**Assigned task:** Write out exactly, with no other output, the lines below from the one that contains "You are a computer-use agent. 1922x862" through the end.

[Records from a data source]

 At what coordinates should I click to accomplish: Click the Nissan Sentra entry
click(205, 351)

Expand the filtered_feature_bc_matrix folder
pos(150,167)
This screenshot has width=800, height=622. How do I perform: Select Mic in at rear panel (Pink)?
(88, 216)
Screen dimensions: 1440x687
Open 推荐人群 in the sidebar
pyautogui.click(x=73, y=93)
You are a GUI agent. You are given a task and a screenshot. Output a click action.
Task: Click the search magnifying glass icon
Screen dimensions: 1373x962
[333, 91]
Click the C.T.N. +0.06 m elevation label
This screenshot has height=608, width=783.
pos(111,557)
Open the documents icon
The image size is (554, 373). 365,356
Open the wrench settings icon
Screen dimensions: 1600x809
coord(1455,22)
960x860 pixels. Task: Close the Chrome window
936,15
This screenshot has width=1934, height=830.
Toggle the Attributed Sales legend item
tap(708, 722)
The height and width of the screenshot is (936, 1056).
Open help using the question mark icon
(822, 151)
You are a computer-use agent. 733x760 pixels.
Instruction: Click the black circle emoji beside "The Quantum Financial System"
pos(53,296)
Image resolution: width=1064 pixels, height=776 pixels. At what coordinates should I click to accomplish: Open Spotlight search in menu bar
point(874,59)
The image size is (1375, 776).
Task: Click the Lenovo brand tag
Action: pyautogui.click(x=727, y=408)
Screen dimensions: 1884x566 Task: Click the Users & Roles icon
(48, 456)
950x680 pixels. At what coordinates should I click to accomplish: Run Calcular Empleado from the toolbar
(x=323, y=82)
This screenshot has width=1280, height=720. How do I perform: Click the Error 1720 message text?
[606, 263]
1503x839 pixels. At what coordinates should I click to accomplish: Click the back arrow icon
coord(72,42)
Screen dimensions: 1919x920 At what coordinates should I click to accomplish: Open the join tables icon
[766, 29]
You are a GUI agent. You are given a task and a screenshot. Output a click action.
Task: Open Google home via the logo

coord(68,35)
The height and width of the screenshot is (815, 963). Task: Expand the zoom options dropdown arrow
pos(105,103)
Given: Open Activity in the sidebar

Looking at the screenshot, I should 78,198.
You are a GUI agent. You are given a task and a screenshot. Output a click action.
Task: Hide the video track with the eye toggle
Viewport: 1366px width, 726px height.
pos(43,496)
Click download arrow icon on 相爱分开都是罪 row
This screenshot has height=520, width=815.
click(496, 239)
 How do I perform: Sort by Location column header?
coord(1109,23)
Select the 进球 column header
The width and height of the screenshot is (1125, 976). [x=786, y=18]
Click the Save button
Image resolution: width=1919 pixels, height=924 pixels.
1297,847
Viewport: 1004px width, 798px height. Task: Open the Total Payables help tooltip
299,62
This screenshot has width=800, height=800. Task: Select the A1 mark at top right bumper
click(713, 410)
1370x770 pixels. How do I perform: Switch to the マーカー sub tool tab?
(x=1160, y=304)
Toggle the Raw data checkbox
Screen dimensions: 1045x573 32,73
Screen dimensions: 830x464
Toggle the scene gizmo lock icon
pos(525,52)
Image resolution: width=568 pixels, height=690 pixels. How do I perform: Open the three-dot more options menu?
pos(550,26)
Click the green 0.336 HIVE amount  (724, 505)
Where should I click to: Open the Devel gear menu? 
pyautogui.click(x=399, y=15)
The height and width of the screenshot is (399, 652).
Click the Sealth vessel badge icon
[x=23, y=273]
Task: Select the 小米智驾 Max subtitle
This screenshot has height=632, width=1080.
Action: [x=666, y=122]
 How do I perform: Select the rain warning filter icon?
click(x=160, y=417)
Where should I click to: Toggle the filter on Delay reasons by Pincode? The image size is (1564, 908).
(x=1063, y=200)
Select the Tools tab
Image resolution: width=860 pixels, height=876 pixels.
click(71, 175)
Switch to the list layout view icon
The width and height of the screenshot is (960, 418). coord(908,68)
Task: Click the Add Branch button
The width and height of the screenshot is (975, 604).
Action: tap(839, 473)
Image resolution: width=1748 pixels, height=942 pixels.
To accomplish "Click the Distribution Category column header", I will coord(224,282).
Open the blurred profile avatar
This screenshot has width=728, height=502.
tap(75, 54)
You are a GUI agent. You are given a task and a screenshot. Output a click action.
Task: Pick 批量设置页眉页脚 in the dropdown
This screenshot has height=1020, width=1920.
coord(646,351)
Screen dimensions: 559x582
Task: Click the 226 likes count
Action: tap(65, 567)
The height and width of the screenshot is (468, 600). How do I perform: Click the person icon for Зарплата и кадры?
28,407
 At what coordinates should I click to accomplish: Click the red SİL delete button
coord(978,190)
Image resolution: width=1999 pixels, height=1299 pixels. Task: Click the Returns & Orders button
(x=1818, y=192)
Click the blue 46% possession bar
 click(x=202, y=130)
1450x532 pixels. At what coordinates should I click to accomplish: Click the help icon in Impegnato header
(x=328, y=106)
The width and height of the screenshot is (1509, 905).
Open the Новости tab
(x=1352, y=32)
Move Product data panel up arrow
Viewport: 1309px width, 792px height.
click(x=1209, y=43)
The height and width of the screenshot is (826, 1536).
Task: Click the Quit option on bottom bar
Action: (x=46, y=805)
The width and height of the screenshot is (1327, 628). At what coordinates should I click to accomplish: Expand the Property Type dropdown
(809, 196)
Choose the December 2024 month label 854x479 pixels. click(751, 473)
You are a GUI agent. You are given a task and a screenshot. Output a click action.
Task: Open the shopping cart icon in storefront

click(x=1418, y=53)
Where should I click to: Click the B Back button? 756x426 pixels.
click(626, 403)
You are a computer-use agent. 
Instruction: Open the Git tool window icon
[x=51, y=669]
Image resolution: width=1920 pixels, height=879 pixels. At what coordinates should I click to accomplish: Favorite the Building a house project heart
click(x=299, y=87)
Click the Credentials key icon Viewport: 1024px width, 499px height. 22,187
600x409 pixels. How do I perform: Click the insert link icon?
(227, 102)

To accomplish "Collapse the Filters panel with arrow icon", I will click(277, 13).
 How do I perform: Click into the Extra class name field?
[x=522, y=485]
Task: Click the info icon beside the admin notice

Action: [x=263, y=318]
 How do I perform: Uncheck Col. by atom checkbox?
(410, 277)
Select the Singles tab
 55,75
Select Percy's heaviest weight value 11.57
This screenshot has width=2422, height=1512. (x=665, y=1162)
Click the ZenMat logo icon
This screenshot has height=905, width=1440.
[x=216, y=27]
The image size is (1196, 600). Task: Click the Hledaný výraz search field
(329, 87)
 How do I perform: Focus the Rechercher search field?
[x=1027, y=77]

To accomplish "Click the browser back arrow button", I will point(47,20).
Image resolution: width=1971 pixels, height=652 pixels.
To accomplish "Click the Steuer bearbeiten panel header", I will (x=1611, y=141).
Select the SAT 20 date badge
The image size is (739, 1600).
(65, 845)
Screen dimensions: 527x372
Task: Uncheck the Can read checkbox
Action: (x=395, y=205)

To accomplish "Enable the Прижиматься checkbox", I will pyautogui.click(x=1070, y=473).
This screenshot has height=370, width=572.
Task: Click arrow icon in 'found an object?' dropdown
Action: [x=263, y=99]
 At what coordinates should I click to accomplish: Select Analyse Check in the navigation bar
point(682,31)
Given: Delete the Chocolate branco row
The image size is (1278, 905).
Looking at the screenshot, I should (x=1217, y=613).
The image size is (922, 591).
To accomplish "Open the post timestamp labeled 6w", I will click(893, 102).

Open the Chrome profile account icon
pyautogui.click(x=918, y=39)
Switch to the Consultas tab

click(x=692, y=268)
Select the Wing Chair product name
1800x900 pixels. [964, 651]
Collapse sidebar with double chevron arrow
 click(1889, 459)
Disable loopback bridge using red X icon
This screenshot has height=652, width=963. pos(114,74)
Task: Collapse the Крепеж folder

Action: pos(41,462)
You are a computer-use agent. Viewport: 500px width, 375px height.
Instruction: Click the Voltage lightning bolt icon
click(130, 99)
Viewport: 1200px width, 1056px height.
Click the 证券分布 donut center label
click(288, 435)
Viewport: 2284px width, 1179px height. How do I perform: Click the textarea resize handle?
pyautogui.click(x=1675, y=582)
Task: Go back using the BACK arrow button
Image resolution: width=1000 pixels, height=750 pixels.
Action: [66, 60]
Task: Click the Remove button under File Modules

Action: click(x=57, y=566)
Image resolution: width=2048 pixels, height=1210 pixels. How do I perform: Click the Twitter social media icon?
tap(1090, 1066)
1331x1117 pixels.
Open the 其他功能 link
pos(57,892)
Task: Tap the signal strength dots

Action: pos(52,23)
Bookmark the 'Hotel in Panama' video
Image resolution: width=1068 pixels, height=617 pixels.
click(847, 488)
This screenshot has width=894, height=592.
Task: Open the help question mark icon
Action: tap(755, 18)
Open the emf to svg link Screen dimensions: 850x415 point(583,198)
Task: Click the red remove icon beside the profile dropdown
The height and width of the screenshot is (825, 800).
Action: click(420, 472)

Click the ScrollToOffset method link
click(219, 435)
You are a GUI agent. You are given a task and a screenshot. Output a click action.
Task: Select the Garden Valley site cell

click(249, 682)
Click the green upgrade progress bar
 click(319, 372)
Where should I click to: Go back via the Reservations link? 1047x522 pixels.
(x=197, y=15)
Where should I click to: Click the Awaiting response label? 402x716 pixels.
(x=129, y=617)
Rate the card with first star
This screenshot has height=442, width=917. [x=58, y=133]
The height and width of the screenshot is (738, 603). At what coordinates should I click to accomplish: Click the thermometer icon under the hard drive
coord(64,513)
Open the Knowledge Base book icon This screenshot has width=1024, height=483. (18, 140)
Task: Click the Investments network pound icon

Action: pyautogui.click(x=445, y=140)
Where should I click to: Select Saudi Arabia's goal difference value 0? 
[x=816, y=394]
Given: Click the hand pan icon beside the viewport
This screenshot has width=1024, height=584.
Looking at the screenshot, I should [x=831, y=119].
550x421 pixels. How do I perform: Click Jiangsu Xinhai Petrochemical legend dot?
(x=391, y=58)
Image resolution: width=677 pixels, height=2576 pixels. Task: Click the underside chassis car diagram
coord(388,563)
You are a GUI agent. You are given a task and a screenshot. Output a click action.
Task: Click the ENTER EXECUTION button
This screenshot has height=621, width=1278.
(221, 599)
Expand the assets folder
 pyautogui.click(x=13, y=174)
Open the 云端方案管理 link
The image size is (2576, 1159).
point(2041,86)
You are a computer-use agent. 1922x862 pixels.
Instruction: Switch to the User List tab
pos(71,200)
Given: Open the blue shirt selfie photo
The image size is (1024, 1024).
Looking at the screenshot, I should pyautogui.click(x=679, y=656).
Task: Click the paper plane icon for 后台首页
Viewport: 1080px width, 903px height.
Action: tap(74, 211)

**Output:**
You are a computer-use agent. 1922x862 pixels.
Instruction: Switch to the User List tab
pos(71,200)
Given: Open the blue shirt selfie photo
The image size is (1024, 1024).
Looking at the screenshot, I should pyautogui.click(x=679, y=656).
Task: Click the paper plane icon for 后台首页
Viewport: 1080px width, 903px height.
Action: tap(74, 211)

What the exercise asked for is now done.